Research is a critical component of any doc, but it is often the personal relationship between the filmmaker and the subject matter that creates the proper atmosphere for a truly successful work. The outsider musician biopic is a very special case. The reason? Outsider artists are outside for a reason, so there is generally very little for the filmmaker to go on, apart from the spark of an interest and a gut-level commitment to not trivialize the subject. The eccentric cast of characters Metzler finds is thoroughly endearing, entertaining, and earnest in their consideration of why they participate in the subcultural practice of song-poetry.

Given song titles like "I Am A Ginseng Digger", "Gem Your Igloo", "Jimmy Carter Vs. Dick Nixon" and "Blind Man's Penis", there's little doubt that the mainstream prospects for song-poetry are slim to none. Caglar Juan Singletary is a young man who channels his passive obsessions of Annie Oakley, kung fu and Christ into his work (the out-of-this-world "Non-Violent Taekwondo Troopers" has to be heard to be believed); Nilson Oritz is offered as an example of a song-poet unimpressed by the musical manifestation of his written words. Iowa Mountain Tour is the most humbling example of the role that ambition plays in the cycle of song-poetry. This father and son duo decide to put their money where their mouth is and take their show on the road, travelling across their home state to perform a few songs at a rural folk music festival. The performance (excerpted in the film but included in its entirety as a special feature on the disc) is a car-crash of botched notes, forgotten lyrics and an unresponsive crowd. But in the end, more than a few in attendance congratulate Iowa Mountain Tour on their courage and conviction -- really, it's not every day that songs about "chicken insurrections" are presented to a bunch of senior citizens in lawn chairs.

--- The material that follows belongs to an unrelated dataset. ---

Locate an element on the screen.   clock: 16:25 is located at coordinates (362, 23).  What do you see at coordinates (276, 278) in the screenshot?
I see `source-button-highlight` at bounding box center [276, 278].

To be certain that the makers of the music are properly figured into the song-poem phenomenon, Metzler follows both independent home-recording agency and marginally industrialized studio-based ventures, the latter in the form of Sunburst Studios and the iconic Gene Merlino. Merlino is a past-his-prime session vocalist whose claim to fame is backing-up Frank Sinatra, as well as having several successful theatrical roles. But as a song-poem interpreter, Merlino brings an unmatched degree of swagger and pseudo-sophistication to the game; to see him perform is to understand both how quickly these recordings come together and how the foster parents of these bastard children truly feel about their spawn.

While a director's commentary fully fleshes out the creative process and the scholarly foundation of the research, the real treasure here is "Columbine Records Presents: America Sings!", a paid programming variety television show from the late-1970s or early-1980s featuring the musical performances of song-poems by B-level talent endorsed by a then-prominent song-poem studio. It's an eye opening look at the machinery behind the song-poem industry at what would appear to be its peak. And it's a wonderfully daft parallel to the work Metzler presents twenty-years on as a tribute to these people who refuse to be cast as talentless and exploited, just off-the-charts eccentric.